++++ DATASET RECORDS ++++
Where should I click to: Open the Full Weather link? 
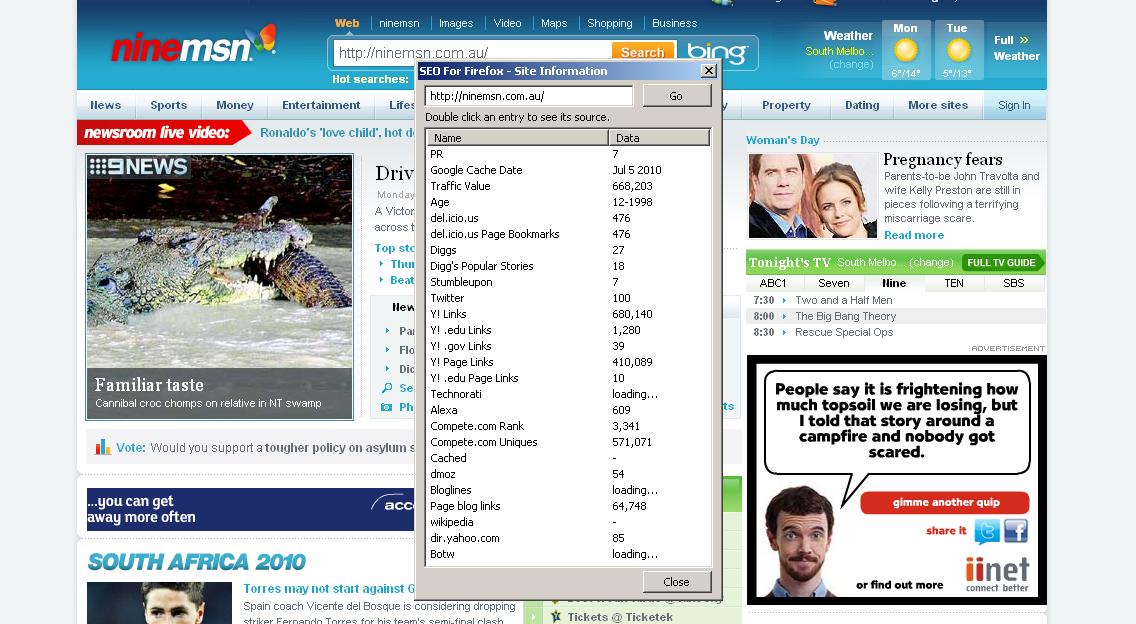coord(1015,48)
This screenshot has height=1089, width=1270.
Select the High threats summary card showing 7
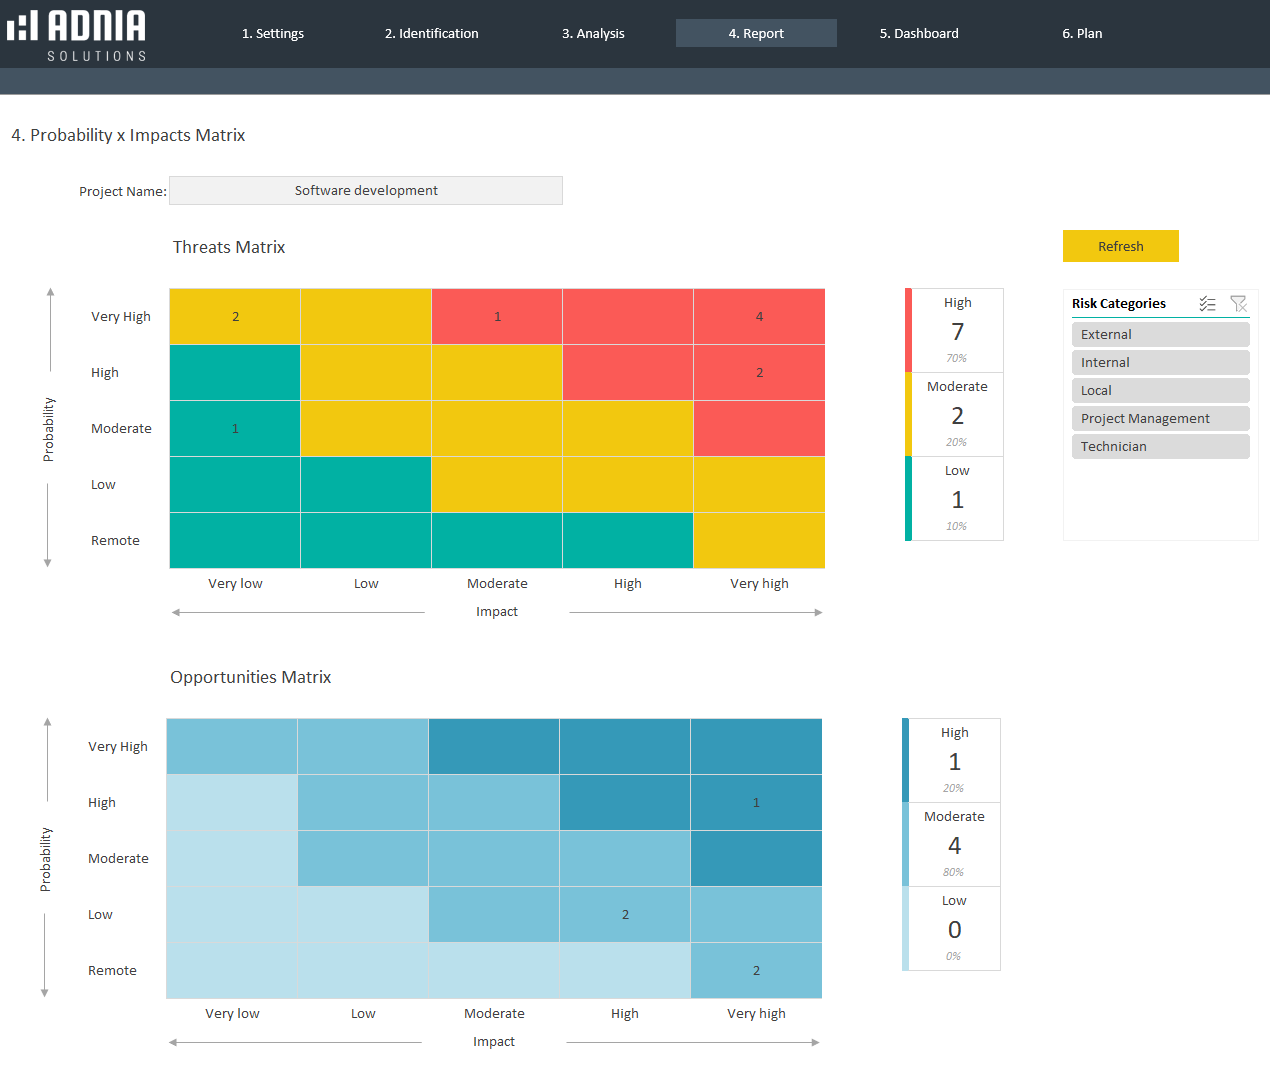point(957,331)
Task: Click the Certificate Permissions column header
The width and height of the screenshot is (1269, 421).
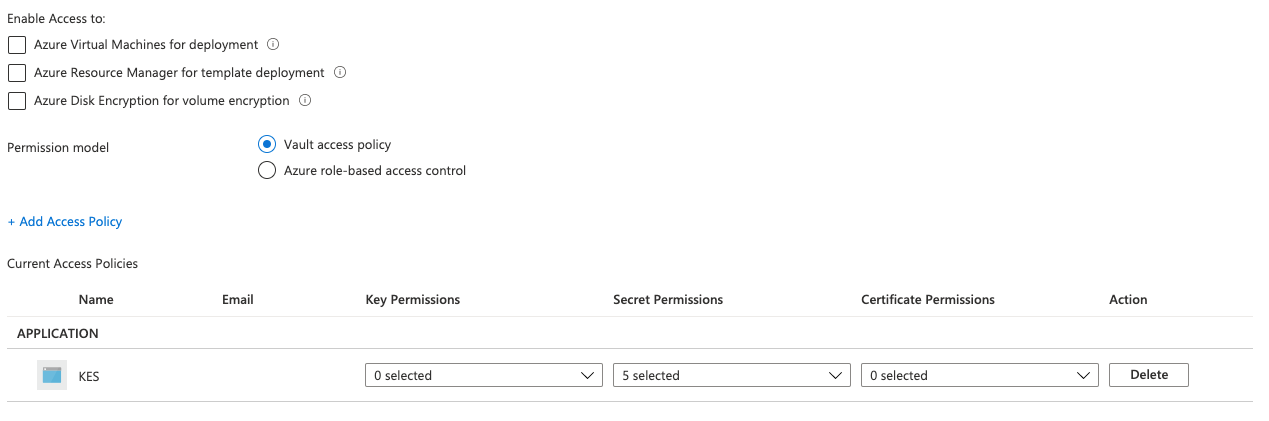Action: [x=928, y=299]
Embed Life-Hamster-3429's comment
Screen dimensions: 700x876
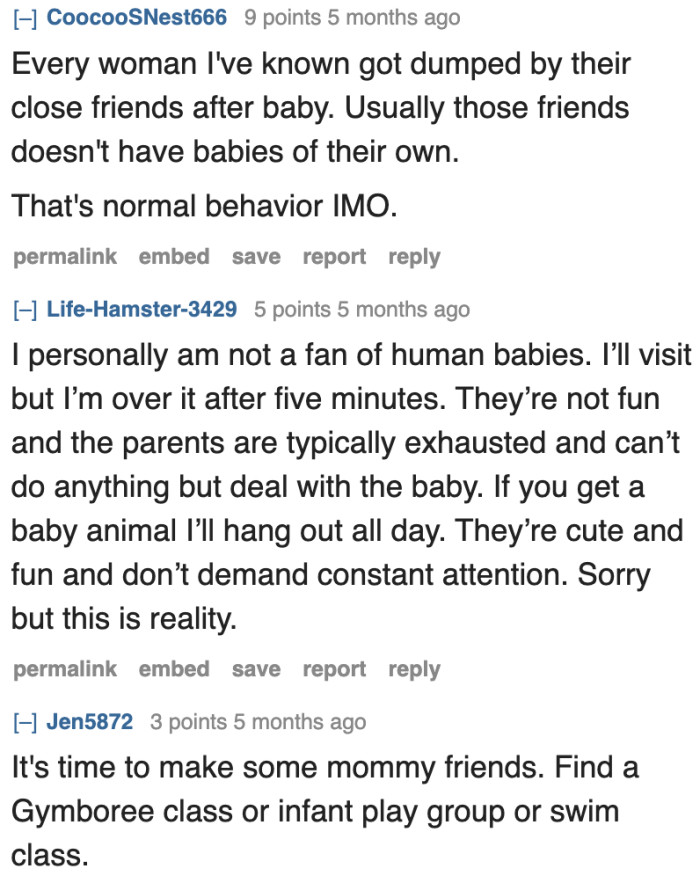click(174, 669)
++++
TASK DETAILS: Verbatim reproduction of every entry is needed, with the images left out.

SOLUTION TO THE EXERCISE:
Where should I click to: Open the Full Weather link? 
coord(1015,48)
This screenshot has height=1089, width=1270.
Select the High threats summary card showing 7
point(957,331)
Task: Click the Certificate Permissions column header
The width and height of the screenshot is (1269, 421).
Action: [x=928, y=299]
Embed Life-Hamster-3429's comment
Screen dimensions: 700x876
click(174, 669)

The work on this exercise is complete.